-- Ой, ночью страху я натерпелась! Тебя ведь когда Гайн в дверь
заволок, мне показалось ты и не дышал уже! Не водись ты с ним,
сынок, всеми святыми прошу – не водись! Он ведь только пьет на твои
деньги. А ежели заступиться или чего другое, нипочем не пойдет.
Ведь я как плакала и молилась ночью милостивой Маас. Так-то уж мне
страшно было – совсем ты не дышал! Видать сжалилась милосердная:
как закончила я говорить, так ты и застонал…
В целом, идея попаданства не была для меня нова. Но одно дело
воспринимать это как некую игру ума, сказку для взрослых, и совсем
другое - стать попаданцем самому. Да еще в столь странных
условиях.
Никаких тебе мечей и магии, уровней в игре или политических
интриг. Какой-то нищий приморский поселочек и женщина, которая
считает меня непутевым сыном, но при этом любит и жалеет.

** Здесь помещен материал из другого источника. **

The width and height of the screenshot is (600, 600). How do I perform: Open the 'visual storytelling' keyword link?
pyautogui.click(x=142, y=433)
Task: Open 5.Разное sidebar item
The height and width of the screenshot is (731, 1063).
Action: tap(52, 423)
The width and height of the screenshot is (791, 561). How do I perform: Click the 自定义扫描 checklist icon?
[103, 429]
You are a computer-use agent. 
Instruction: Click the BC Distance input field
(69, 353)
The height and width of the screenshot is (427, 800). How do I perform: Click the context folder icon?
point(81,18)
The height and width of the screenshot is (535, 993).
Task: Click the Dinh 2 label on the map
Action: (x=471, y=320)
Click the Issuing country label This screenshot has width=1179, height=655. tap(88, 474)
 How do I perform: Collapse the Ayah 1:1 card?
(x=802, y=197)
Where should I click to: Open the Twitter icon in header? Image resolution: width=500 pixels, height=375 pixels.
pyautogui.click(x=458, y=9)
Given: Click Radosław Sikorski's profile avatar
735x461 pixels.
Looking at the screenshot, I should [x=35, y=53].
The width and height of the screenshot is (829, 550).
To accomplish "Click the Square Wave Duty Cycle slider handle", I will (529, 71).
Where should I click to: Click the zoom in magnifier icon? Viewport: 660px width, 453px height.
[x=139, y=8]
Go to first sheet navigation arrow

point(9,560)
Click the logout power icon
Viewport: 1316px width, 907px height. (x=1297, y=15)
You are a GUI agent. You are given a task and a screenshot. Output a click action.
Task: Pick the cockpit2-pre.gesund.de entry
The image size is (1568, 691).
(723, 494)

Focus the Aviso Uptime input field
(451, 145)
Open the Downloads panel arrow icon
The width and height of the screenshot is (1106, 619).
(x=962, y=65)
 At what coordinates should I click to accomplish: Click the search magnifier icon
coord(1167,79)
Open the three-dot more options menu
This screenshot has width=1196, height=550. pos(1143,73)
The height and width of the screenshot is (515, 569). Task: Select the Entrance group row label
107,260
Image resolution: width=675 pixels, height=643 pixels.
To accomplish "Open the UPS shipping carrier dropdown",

Я пытался
оценивать ситуацию хладнокровно и понимал, что я просто не наберусь
духу сказать ей, что пьянчужку Оскара таки прибили вчера в
драке.
Мне нужна информация о мире. Вся, какую я смогу получить.
Похоже, мой предшественник наворотил каких-то дел и поссорился со
стаей. Не слишком представляю, что это такое – стая, но судя по
тому, что вчера его добили, лучше бы мне это выяснить
побыстрей.
-- Мам, ты только не пугайся, но у меня с памятью что-то. Видать
от удара, – я потер шишку над ухом и болезненно поморщился, задев
рану на виске, смущенно улыбнулся ее испуганному взгляду и добавил:
-- Ты не пугайся, у меня ничего особо не болит, я вполне здоров, а
что забыл – ты же мне подскажешь?
-- Сынок, может все же к лекарю сходить?
-- Мама, ты сама сказала, что у нас долги, а лекарю ведь платить
надо.
Ляпнул я это наугад, но, судя по примитивному хозяйству и по
тому, как выглядел городок, вряд ли здесь могла быть нормальная
медицинская помощь. Она неловко пожала плечами, соглашаясь со мной,
что да, долгов много, и спорить не стала. Наоборот, поудобней
устроившись на скрипнувшей табуретке, сказала:
-- Ну, раз так, спрашивай, сынок.
-- Что такое стая, мама?
Женщина смотрела на меня испуганно и беспомощно, прижав ладонь к
сердцу, помотала головой, как бы отгоняя дурные мысли и с надеждой
спросила:
-- Сынок, ты шутишь?
Я неловко улыбнулся, не желая ее пугать, и ответил:
-- Нет, мама, я действительно многое забыл.
Она молчала, о чем-то думая, даже пошевеливала губами, как будто
спорила сама с собой. Я терпеливо ждал, но чувствовал себя все хуже
и хуже – навалилась усталость, снова начала кружиться голова.